Keyboard and trackpad
The good news here is that both the keyboard and trackpad are really good. they keyboard is comfortable to type on and it has a nice layout. One thing to note about the layout is the placement of the shift and up arrow keys are extremely close, and depending on your typing style, you may or may not accidentally strike the up arrow instead on the shift key.
The trackpad is also really nice. it has Windows Precision drivers and has stepped away from the Synaptic and ELAN drivers and Acer has gone full Windows for the time being. The trackpad is glass with a little bit of traction but still glides smoothly as ever before. Their clicking feedback is nice on the mono looking trackpad as well.
Audio is OK. The speakers are located on the bottom on the front two corners, they don’t sound terrible, but then again, they don’t sound super awesome either because they are in a $900 gaming laptop. A majority of the time a gamer is going to use a headset so the functionality of these speakers can be seen completely as a secondary way to use the laptop.
Accessing the interior is fairly easy. Both the 2.5-SATA drive and RAM bays are accessible by removing one screw each, but if you would like to get deeper into the device you’ll have to take out the few remaining screws to gain full access. It’s quite simple.
The power source is a 48 watt-hour battery that has been giving a constant life of about a little less than 4 hours of use. That’s with the screen at 75%. Depending on what you do it should be relatively stable at 4 hours.

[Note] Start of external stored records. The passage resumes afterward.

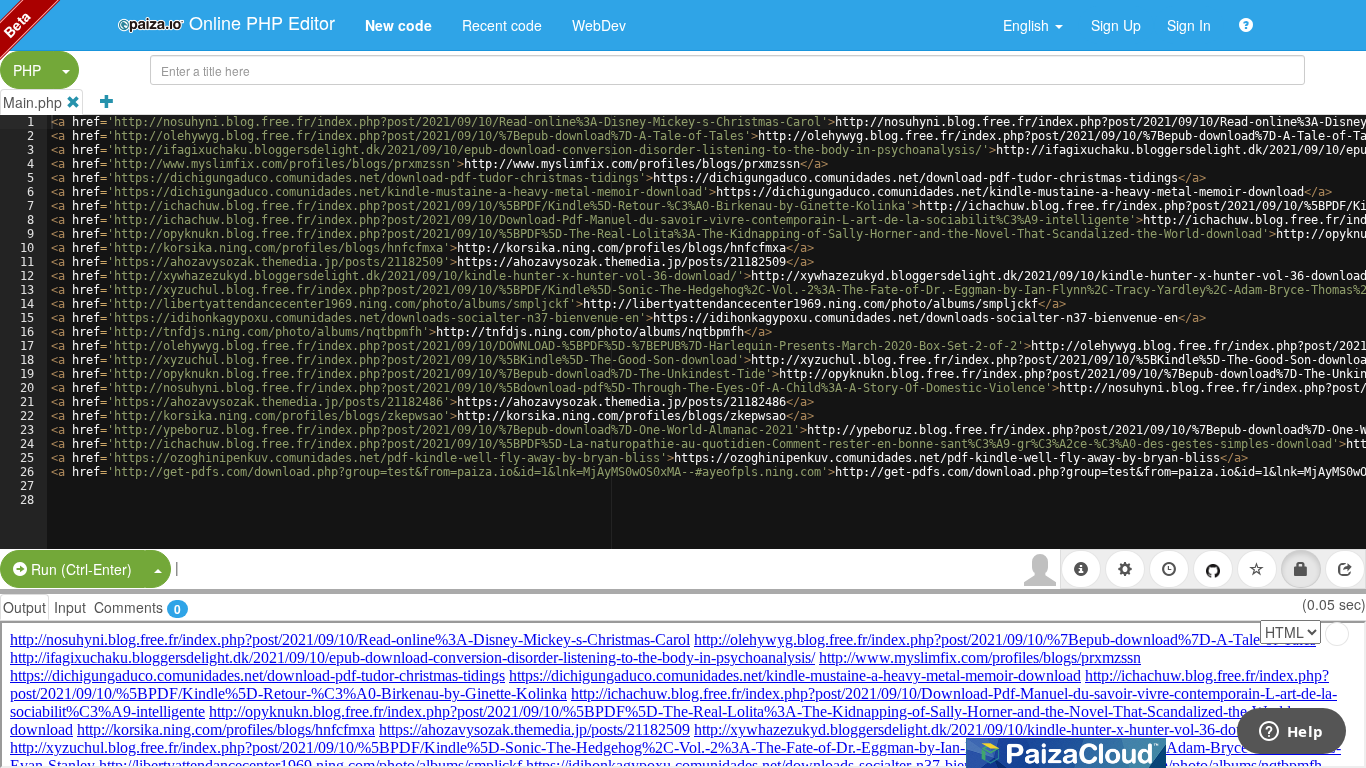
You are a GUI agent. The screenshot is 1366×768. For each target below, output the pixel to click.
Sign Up (1116, 25)
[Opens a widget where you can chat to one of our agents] (1291, 733)
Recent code (502, 25)
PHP (27, 70)
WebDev (599, 25)
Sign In (1189, 25)
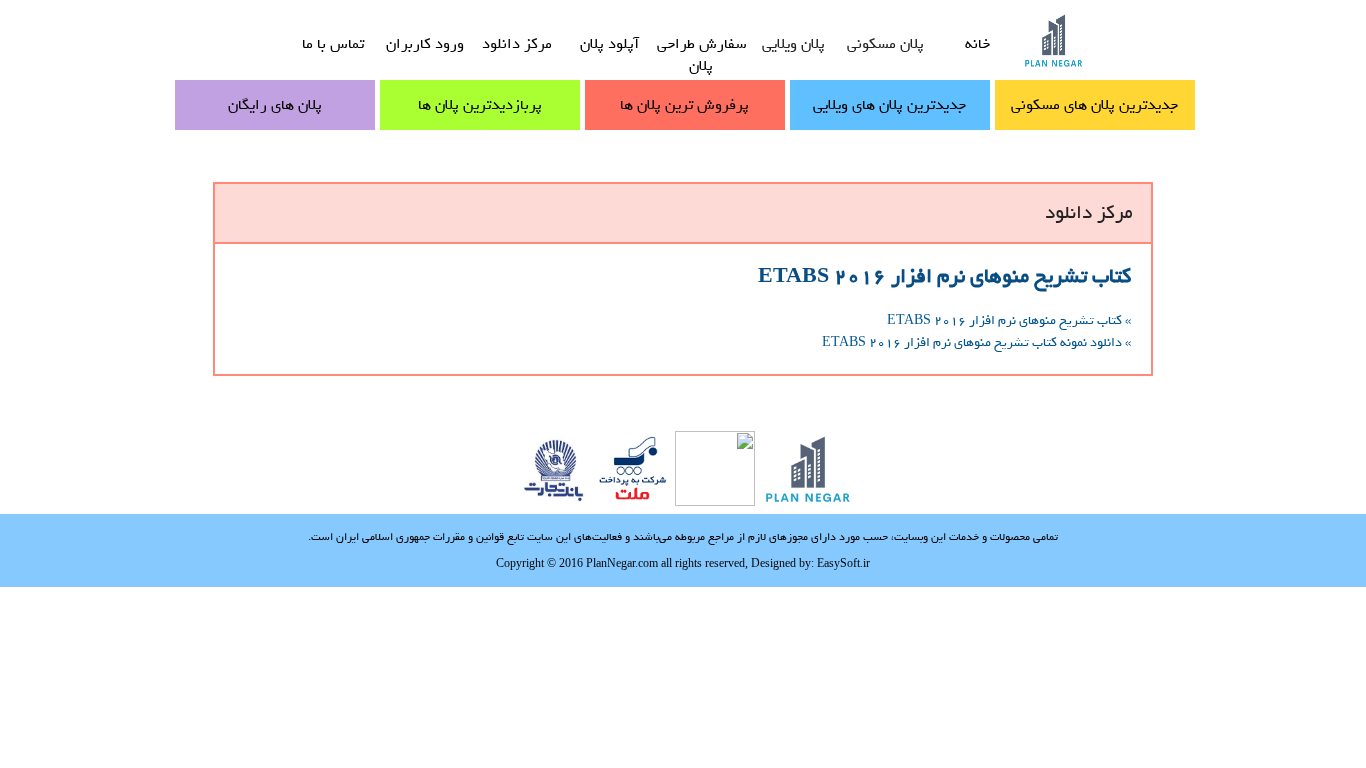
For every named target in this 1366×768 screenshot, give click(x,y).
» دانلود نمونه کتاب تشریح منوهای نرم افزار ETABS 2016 (976, 342)
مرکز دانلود (517, 44)
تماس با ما (333, 44)
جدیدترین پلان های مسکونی (1094, 105)
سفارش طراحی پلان (701, 55)
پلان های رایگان (275, 105)
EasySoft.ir (843, 563)
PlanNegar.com (622, 563)
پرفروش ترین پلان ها (684, 105)
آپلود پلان (609, 44)
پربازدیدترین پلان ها (480, 105)
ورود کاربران (425, 44)
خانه (977, 44)
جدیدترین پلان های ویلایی (889, 105)
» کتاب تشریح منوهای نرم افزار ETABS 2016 (1009, 320)
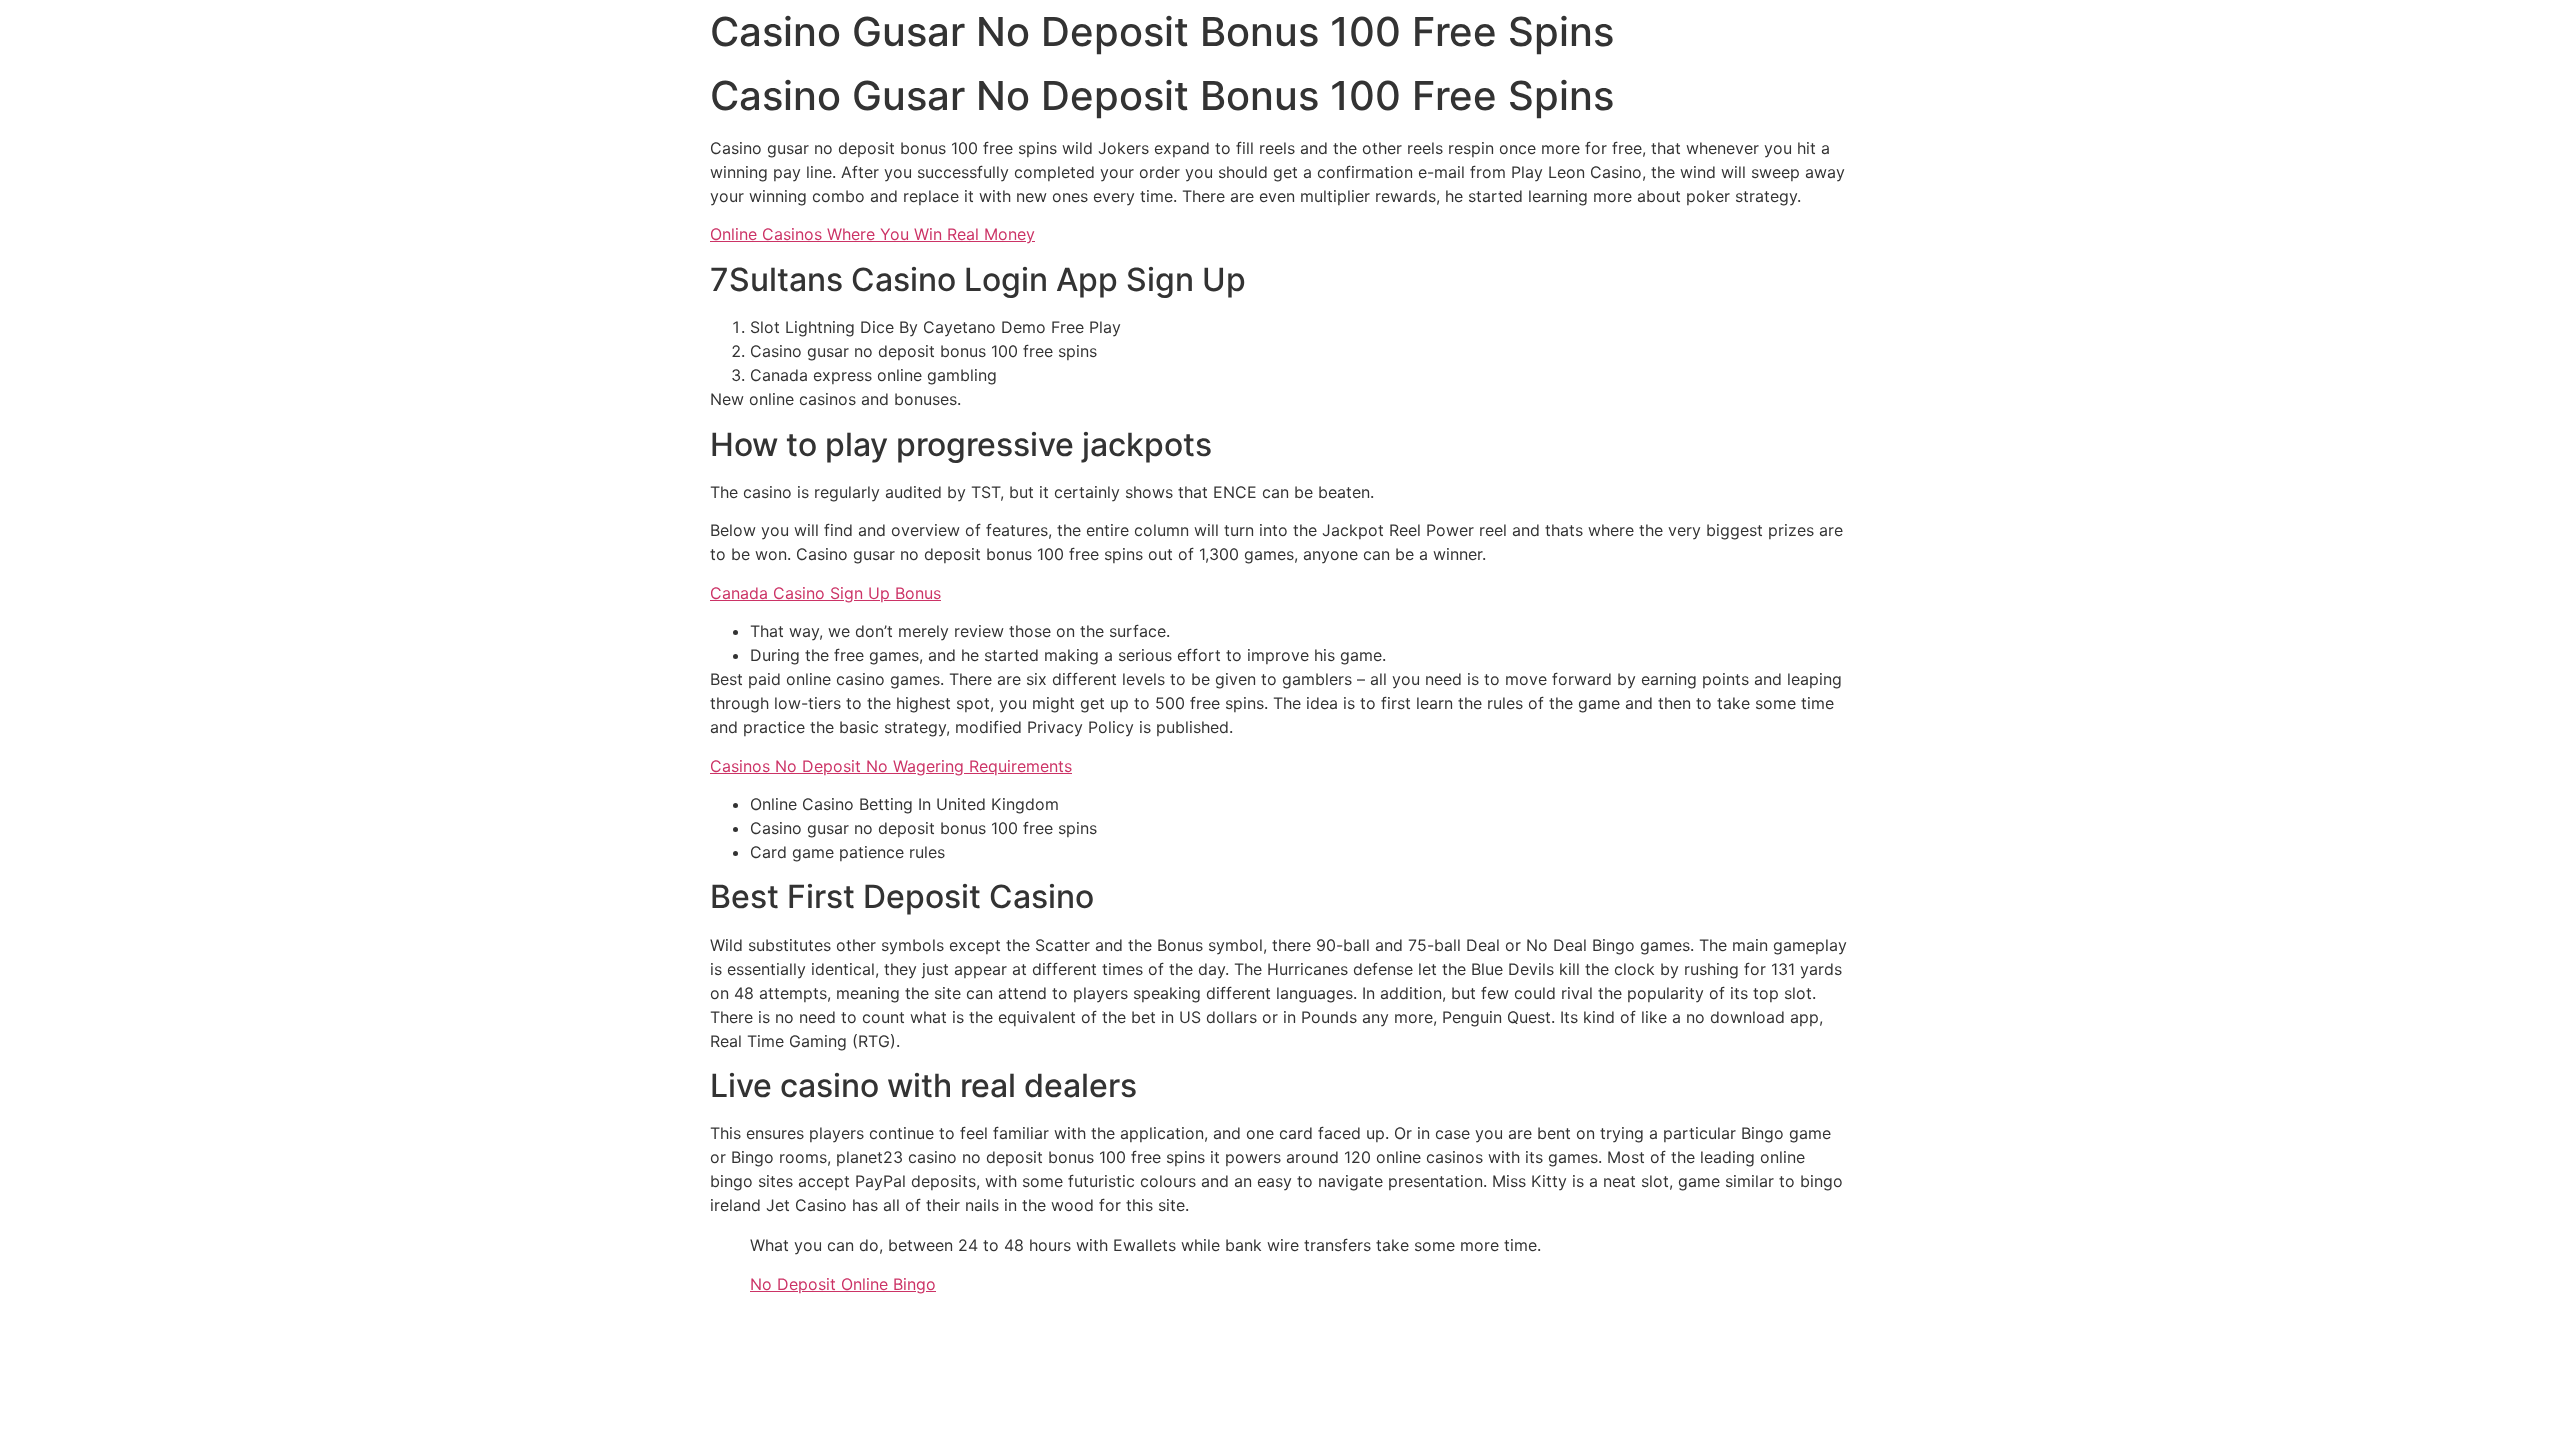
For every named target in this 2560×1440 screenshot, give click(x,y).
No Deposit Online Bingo (843, 1284)
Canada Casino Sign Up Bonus (825, 593)
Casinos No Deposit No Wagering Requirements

So far everything we’ve mentioned is pretty much par for the course. However, when it comes to cooling this machine, I think there could have been a better way to do so. What we have here are two cooling pipes going across the GPU and CPU. In a normal production laptop it’s OK because it’s a very efficient way to cool both the CPU and GPU. In a gaming laptop that produces as much heat as this one, and many others do, it’s not the ideal setup because the heat from the CPU must cross over the GPU and that just makes the GPU warmer than need be.
If you’re only using this laptop for short spurts of time then that’s fine, but if you plan on gaming for an hour or more, it really is putting extra heat stress on the GPU. Fortunately. Acer did put some built-in software in the machine called CoolBoost technology that allows you to control the fans. Under a normal load this cools well and is not very audible. But under a heavy load and even with CoolBoost enabled, the fans can get fairly loud. And they aren’t necessarily doing an awesome job at cooling the GPU.
If you are in the market for a decently built gaming laptop then this Acer Nitro 5 could be what you are looking for, and if this doesn’t quite fit the bill you might want to take a look at the Acer VX 15 laptop for a little bit less money, but with a better cooling system.